Entries taken from a collection
══════════════════════════════
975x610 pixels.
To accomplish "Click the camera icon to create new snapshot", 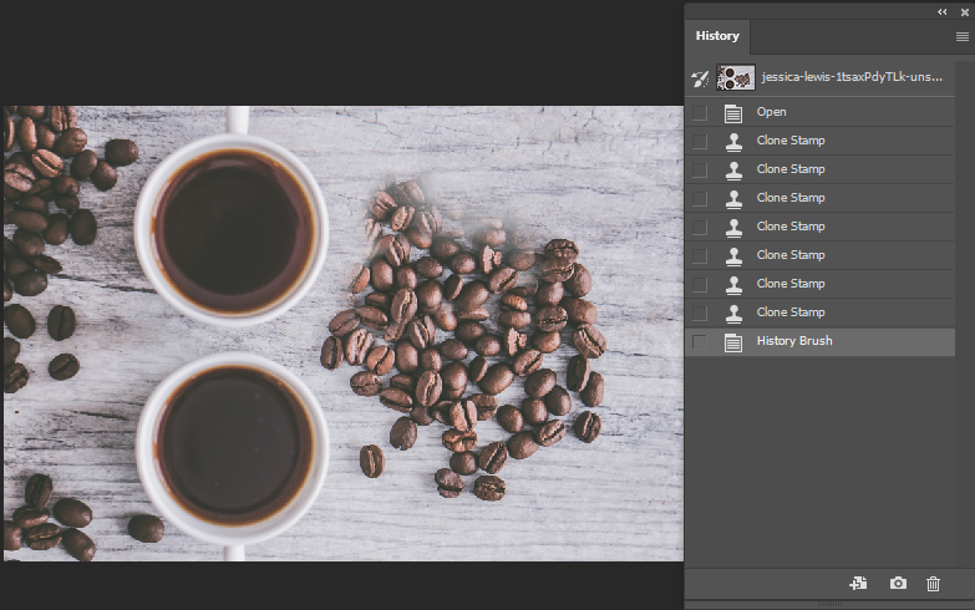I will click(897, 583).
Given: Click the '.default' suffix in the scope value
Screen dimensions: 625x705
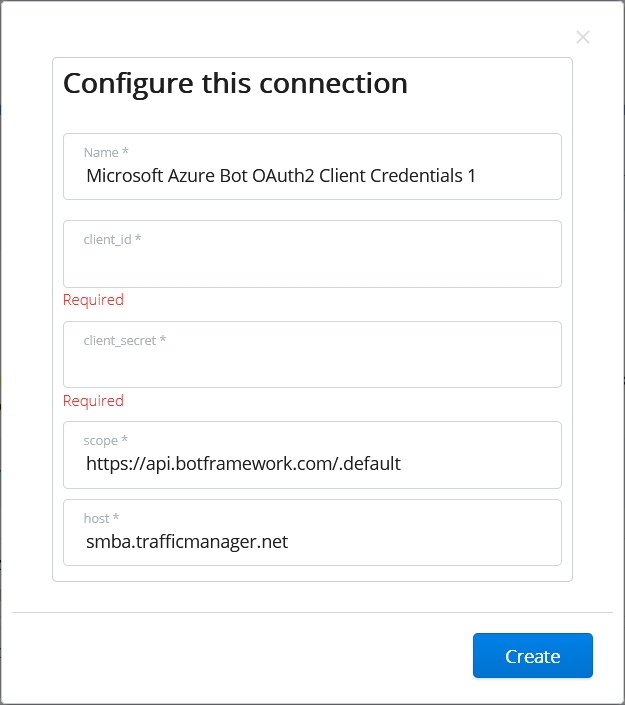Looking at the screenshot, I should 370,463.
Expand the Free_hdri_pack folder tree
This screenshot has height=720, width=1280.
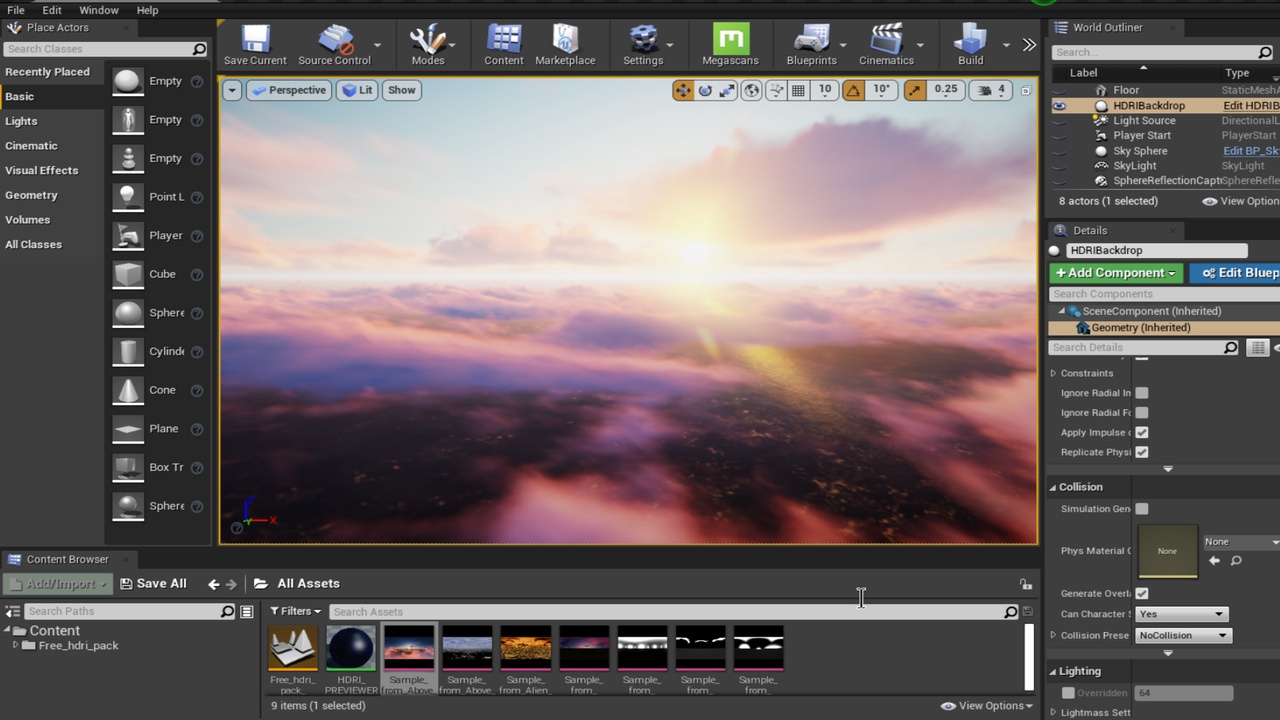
══════════════════════════════
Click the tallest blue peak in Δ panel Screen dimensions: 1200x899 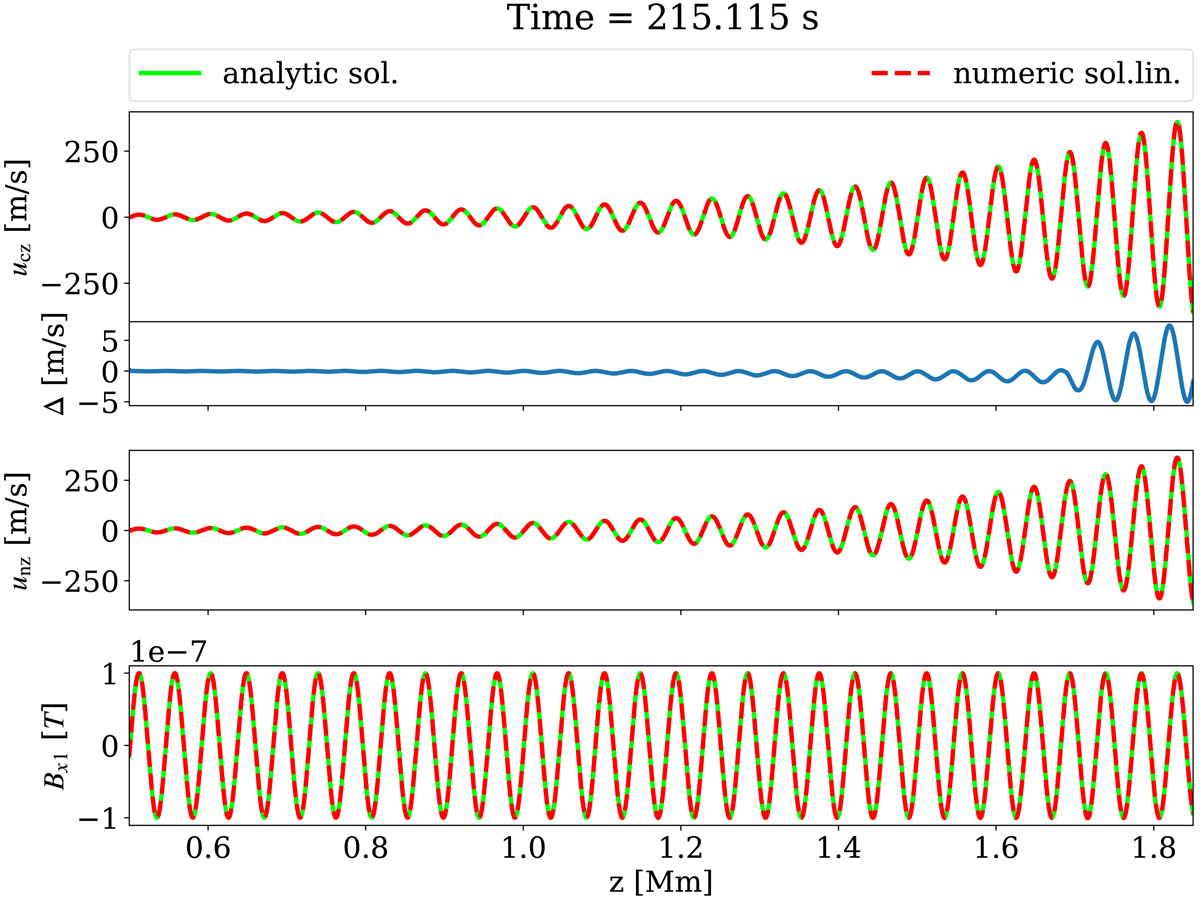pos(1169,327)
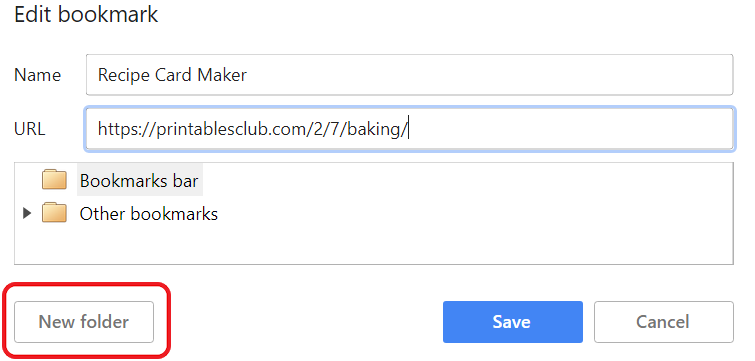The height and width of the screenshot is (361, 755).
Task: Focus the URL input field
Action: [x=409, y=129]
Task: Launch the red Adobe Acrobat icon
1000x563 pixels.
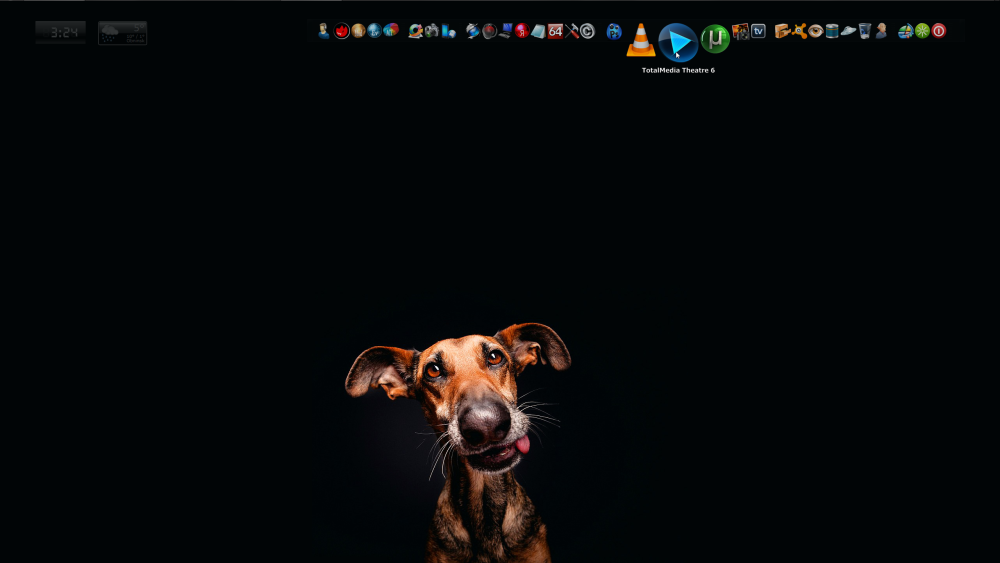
══════════════════════════════
What you should do
Copy exactly the lines of the entries above from the one containing "Screen dimensions: 625x705" through the one containing "This screenshot has height=720, width=1280.". Both end lines count; pictures do not.

Result of this exercise
Screen dimensions: 625x705
Looking at the screenshot, I should 370,463.
Expand the Free_hdri_pack folder tree
This screenshot has height=720, width=1280.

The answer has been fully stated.